I am tearing my hear out. It apears my website is under atack from
these search engins. I have heard that I can place code in my header
som where to stop this. Any help/

the browser information that I have collected show up the following

Mozilla/5.0 (compatible; Yahoo! Slurp;
http://help.yahoo.com/help/us/ysearch/slurp)

Mozilla/5.0 (compatible; Googlebot/2.1;
+http://www.google.com/bot.html)

Please help.

Desmond.

Andy Dingley · Aug 23, 2006

Paul said:
It apears my website is under atack from these search engins.

Evil Google! No doughnut!

Web or newsgroup search for "robots.txt"

Apart from that, post a URL to your site if you want better advice.
We're not psychic.

Paul · Aug 23, 2006

The website is www.des-otoole.co.uk
Also can I add that I do not have any meta data describing the site.
Can someone nominate me to a search engine? They should not have found
me in the first place

David Dorward · Aug 23, 2006

Paul said:
Can someone nominate me to a search engine? They should not have found
me in the first place

Someone could have linked to your site from a site that the search
engines know about.

Please don't top post.

TreatmentPlant · Aug 23, 2006

David said:
Someone could have linked to your site from a site that the search
engines know about.

Please don't top post.

http://www.google.com/support/webmasters/bin/topic.py?topic=8843

http://www.google.com/support/webmasters/bin/topic.py?topic=8459

might help?

Ken Sims · Aug 23, 2006

Hi Paul -

The website is www.des-otoole.co.uk

You need a robots.txt text file at the root of the site (e.g.
accessible as <www.des-otoole.co.uk/robots.txt>).

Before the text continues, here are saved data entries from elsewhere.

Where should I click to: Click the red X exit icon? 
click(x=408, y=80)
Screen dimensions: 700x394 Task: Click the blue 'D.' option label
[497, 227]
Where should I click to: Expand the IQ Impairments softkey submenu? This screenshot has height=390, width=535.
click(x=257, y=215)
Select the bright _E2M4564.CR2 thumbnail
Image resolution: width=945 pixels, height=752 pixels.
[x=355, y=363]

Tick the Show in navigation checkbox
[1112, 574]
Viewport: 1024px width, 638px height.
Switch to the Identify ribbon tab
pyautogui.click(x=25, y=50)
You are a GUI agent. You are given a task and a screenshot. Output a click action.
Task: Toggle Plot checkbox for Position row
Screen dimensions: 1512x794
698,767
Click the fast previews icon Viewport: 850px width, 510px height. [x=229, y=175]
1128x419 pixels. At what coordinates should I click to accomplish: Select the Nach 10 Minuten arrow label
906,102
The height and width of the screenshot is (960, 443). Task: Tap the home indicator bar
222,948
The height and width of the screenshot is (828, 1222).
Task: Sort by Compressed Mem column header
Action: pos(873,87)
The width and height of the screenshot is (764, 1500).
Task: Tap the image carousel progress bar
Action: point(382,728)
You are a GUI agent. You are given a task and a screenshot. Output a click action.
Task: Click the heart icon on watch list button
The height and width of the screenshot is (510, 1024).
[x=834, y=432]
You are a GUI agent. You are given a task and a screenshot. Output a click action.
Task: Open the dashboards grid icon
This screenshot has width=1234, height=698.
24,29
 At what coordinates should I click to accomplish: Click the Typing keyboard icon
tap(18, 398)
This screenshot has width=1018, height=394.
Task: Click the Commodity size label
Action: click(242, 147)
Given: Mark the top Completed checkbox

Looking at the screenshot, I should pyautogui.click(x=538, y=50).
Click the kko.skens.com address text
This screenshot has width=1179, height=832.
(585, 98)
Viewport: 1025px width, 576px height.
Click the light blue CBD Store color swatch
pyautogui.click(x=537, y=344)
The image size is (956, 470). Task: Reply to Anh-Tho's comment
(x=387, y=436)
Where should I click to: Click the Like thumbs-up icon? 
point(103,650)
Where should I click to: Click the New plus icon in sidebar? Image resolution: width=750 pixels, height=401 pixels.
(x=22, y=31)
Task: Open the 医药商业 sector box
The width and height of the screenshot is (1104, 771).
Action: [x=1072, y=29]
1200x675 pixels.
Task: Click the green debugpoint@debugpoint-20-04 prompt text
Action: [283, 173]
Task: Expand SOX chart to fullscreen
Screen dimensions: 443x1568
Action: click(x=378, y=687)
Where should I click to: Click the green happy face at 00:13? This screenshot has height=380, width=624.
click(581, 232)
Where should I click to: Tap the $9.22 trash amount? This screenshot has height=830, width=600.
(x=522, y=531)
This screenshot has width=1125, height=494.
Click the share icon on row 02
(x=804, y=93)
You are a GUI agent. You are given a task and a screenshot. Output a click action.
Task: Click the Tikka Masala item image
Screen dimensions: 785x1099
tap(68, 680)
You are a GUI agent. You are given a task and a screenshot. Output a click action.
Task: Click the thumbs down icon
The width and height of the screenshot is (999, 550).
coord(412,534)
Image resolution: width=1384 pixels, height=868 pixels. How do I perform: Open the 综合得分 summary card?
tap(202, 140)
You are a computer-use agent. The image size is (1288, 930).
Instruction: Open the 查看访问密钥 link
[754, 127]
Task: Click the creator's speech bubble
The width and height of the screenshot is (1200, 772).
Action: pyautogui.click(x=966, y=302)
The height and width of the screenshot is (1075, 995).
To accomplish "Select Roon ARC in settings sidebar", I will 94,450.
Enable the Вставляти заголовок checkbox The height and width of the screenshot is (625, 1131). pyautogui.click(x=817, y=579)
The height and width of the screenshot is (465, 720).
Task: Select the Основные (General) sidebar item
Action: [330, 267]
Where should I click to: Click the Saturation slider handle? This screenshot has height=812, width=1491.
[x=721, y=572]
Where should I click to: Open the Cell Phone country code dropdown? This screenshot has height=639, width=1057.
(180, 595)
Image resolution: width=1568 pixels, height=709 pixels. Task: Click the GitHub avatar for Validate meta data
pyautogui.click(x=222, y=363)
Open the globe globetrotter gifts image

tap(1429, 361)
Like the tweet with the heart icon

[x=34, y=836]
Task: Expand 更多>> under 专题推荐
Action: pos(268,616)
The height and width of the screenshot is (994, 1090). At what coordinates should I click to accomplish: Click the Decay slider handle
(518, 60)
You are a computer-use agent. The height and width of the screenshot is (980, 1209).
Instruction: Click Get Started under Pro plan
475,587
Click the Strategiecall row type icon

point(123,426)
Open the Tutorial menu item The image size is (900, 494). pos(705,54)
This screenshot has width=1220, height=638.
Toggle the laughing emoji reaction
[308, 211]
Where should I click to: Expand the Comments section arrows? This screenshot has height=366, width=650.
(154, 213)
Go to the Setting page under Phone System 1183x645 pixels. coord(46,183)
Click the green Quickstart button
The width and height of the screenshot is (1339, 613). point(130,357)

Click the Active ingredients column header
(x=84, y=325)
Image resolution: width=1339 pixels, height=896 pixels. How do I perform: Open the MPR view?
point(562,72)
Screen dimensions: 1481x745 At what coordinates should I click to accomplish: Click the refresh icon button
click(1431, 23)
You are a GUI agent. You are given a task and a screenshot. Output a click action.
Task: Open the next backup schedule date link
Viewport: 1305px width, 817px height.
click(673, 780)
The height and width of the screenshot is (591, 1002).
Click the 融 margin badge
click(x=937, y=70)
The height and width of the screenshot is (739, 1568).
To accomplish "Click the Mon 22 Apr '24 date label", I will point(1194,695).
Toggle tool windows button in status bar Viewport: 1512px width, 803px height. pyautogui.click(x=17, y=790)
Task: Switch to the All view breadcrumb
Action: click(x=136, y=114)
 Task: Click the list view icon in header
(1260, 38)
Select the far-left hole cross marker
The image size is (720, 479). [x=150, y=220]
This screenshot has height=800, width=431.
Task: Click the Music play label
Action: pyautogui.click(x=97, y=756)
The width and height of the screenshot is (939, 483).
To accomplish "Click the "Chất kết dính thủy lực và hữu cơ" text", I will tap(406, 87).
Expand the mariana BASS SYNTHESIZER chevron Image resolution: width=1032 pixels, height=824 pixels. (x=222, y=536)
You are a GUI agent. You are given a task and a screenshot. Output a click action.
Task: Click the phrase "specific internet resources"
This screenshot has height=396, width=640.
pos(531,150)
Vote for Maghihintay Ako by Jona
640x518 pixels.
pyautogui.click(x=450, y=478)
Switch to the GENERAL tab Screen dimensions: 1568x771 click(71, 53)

See http://www.robotstxt.org/wc/norobots.html

This robots.txt file tells all robots to not access any part of your
website:

User-agent: *
Disallow: /

Of course bad robots won't bother to even retrieve the file or will
retrieve it and ignore it, but that's another issue.

Google, Yahoo, MSN, etc. will retrieve and obey the robots.txt (though
you may still see some activity for a little while since they use
multiple servers for indexing and it may take a while for any given
server to retrieve an up-to-date copy of robots.txt).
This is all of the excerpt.